---------- SELECTED PASSAGE

Macrocyclic peptide start-up scores $1.5 billion deal with Argenx

Unnatural Products will develop oral peptides for inflammatory and immunological diseases

by Rowan Walrath
July 1, 2025

 

A headshot of Cameron Pye. He is standing somewhere outdoors, smiling in the direction of the viewer, with his hair pulled back.
Credit: Unnatural Products
Cameron Pye is the cofounder and CEO of Unnatural Products.

The biopharma company Argenx has tapped the start-up Unnatural Products to develop macrocyclic peptides with the goal of bolstering its inflammatory and immunological drug roster with once-daily pills.

The companies place the partnership’s value at up to $1.5 billion, including an undisclosed up-front payment in the double-digit millions, milestone payments, and research and development funding. Argenx will also make an equity investment in Unnatural Products as part of the deal.

The timing couldn’t be better for Unnatural Products, CEO Cameron Pye says. It has collaborations underway with BridgeBio Pharma and Merck & Co. for rare diseases and cancer. Finding new equity investment has been difficult amid the downturn in the biotechnology market, making partnerships an attractive business strategy. Pye says he and his team had been planning to reach out to Argenx about a potential deal when, about 6-9 months ago, Argenx’s business development group approached the start-up first.

“We’ve always found [collaborations] to be great opportunities, not just to bring dollars in the door when the equity markets can be a little bit challenging—as they have been for, say, the last half-decade—but also to bring some additional learnings and strategy to the table,” Pye says.

Backing from Argenx also helps Unnatural Products “claw our way up the validation ladder as a small company,” Pye says. Argenx focuses on immunology and sells antibody drugs for myasthenia gravis, primary immune thrombocytopenia, and chronic inflammatory demyelinating polyneuropathy. Fueled by new US Food and Drug Administration approvals of its lead product, Vyvgart, Argenx turned a profit last year for the first time.

--------------------
---------- DATASET ENTRIES

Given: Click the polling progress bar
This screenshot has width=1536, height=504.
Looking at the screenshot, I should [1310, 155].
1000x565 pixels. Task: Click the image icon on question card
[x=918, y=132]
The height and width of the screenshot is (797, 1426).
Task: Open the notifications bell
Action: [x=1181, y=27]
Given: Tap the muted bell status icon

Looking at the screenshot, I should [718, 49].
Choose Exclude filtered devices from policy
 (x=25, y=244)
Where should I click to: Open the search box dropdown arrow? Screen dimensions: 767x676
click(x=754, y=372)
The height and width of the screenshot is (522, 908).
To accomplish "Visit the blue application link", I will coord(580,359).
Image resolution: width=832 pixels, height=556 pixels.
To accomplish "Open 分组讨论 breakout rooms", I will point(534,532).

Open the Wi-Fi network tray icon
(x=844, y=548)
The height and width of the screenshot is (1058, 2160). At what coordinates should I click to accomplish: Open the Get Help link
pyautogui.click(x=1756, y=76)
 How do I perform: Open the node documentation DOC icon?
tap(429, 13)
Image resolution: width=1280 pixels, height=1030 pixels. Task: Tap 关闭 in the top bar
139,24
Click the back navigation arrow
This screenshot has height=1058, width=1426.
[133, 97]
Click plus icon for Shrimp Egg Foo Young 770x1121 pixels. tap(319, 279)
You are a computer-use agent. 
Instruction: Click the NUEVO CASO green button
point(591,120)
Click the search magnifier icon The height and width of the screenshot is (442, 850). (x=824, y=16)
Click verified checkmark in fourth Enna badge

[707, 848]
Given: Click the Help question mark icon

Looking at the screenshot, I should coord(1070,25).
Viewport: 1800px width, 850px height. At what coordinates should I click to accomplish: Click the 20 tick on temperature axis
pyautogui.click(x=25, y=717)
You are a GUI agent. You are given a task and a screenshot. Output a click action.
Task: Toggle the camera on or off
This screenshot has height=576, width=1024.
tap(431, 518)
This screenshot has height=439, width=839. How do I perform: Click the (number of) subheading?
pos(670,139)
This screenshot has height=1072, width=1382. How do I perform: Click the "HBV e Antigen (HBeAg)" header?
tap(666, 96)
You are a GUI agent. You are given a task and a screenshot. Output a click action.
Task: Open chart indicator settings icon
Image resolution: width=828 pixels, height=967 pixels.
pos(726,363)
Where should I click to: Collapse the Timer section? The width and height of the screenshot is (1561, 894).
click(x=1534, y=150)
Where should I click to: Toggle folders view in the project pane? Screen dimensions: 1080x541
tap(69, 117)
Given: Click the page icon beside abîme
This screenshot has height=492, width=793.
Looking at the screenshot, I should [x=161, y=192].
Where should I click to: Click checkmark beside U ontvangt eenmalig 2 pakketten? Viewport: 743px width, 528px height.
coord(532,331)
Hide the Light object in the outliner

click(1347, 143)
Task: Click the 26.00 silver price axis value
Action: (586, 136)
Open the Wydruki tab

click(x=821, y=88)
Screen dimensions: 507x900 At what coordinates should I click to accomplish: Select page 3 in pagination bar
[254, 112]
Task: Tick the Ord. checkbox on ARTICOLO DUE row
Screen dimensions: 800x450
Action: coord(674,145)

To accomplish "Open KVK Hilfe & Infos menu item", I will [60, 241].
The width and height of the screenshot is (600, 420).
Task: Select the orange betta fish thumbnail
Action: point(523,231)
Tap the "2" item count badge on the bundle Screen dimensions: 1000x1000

--------------------

» WORK ORDER A:
Answer these questions from the article on the Argenx and Unnatural Products deal, one answer per line:
(i) At most, how much are the companies saying the partnership is worth?
(ii) Besides Argenx, which two companies does Unnatural Products have collaborations with?
(iii) What is the name of Argenx's lead product?
» WORK ORDER B: List every disease for which, according to the article on the Argenx and Unnatural Products deal, Argenx sells antibody drugs.
» WORK ORDER C: Pick up the article on the Argenx and Unnatural Products deal after its final sentence and continue writing it.

» EXERCISE RESULT A:
(i) Up to $1.5 billion
(ii) BridgeBio Pharma and Merck & Co.
(iii) Vyvgart

» EXERCISE RESULT B:
Myasthenia gravis
Primary immune thrombocytopenia
Chronic inflammatory demyelinating polyneuropathy

» EXERCISE RESULT C:
Like other antibodies, Vyvgart—generically called efgartigimod—must be delivered by infusion or injection. So does the second investigational drug in Argenx’s pipeline, empasiprubart. In contrast, Unnatural Products intends to develop oral macrocyclic peptides that can be given as simple pills.

Macrocyclic peptides are small chains of amino acids that form loops. The shape is important: it provides more surface area for the peptides to disrupt protein-protein interactions, and it helps the drug stay intact inside the body—unlike traditional antibodies, which are vulnerable to breakdown by proteases. That stability also means macrocyclic peptides should remain stable on pharmacy shelves without the cold storage that traditional antibodies require.

With antibodies, “patients now suddenly have options that they never had before,” Pye says. “They can treat and manage their diseases in a way that was really unmanageable even 5 or 10 years ago, but they come with a lot of asterisks,” he adds. “What we’re looking to do is remove those asterisks and provide a shelf-stable, once-daily, oral pill solution for these things.”

Pye declines to name the exact targets or diseases involved in the Argenx partnership or to specify any clinical development timelines other than “as fast as possible.” The deal encompasses multiple targets of interest that Argenx has identified, which are involved in multiple indications, according to a press release.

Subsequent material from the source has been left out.